Internet neutrality – rarely referred to in its full form; rather, it’s shortened to net neutrality in most news sources – is the dedication of Internet service providers offering identical amounts of bandwidth – Internet speed – to all their customers, including both business users and consumer households or individuals.
As businesses, Internet service providers aren’t in favor of net neutrality. Then why would any ISP agree to offer free and equal delegations of bandwidth to each and every customer – in other words, act with ethics and a strong standard of fairness – throughout the United States of America?
Here’s the answer: because the Federal Communications Commission requires such behavior from Internet service providers offering services in the United States of America.
Ever since the Internet was invented by Tim Berners-Lee and company in the late 1980s, net neutrality has always been required in the United States, such a requirement manifesting itself in American standards of law in one form or another.
Two years ago, now-former President Barack Obama played an instrumental part in writing Internet neutrality into American governmental rulebooks, it becoming part of the Communications Act of 1934, which requires phone, television, radio – even telegraph servicers, if that’s even a thing in today’s world – and any other type of communication providers to offer such services at a reasonable price, in a fair capacity, such that it’s available to all citizens of the United States.

*Dataset excerpt:*
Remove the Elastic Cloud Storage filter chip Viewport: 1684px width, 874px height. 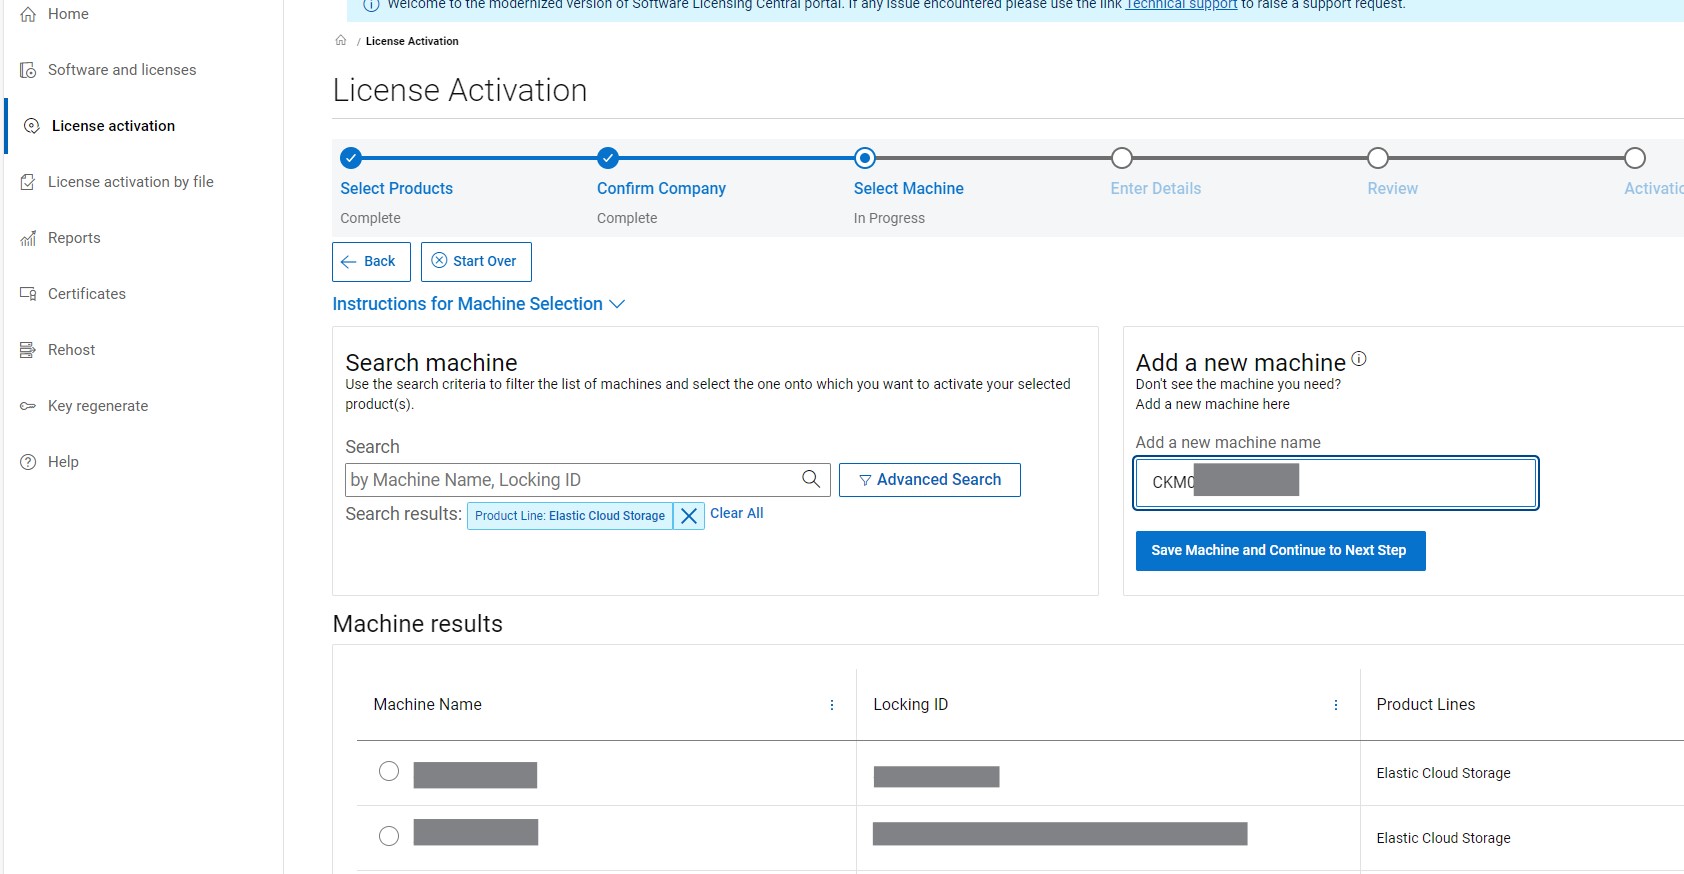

*Objectives:*
1. Which agency does the net neutrality passage say requires Internet service providers in the United States to treat all customers equally?
2. Continue the passage on net neutrality from where it stops.

*Answers to each task:*
1. The Federal Communications Commission.

2.
Unfortunately for everyone living in the United States, Federal Communications Commission Chairman Ajit Pai sought the repeal of net neutrality laws just a few months ago. As a requirement of making major changes to laws that would likely be of interest to consumers, the FCC held a public comment forum in which any and every American citizen was free to leave their opinions on the FCC’s website.
Thousands of people who had already passed away had “commented” on the forum, suggesting the presence of fraud. Bots had also been designed to comment, both of the above were largely in favor of repealing net neutrality – just like Ajit Pai.
Internet users around the nation have expressed their dismay with the potential repeal of such laws.
Ajit Pai asserted that Twitter was politically biased, opposing the net neutrality repeal. Pai shared that Twitter had blocked a conservative congresswoman’s video opposing abortion, claiming evidence of Twitter’s so-called “double-standard” political views.
Twitter responded to the false claim, indicating that the ad was never blocked and was available at all times. Ajit Pai is really making a good name for himself, isn’t he?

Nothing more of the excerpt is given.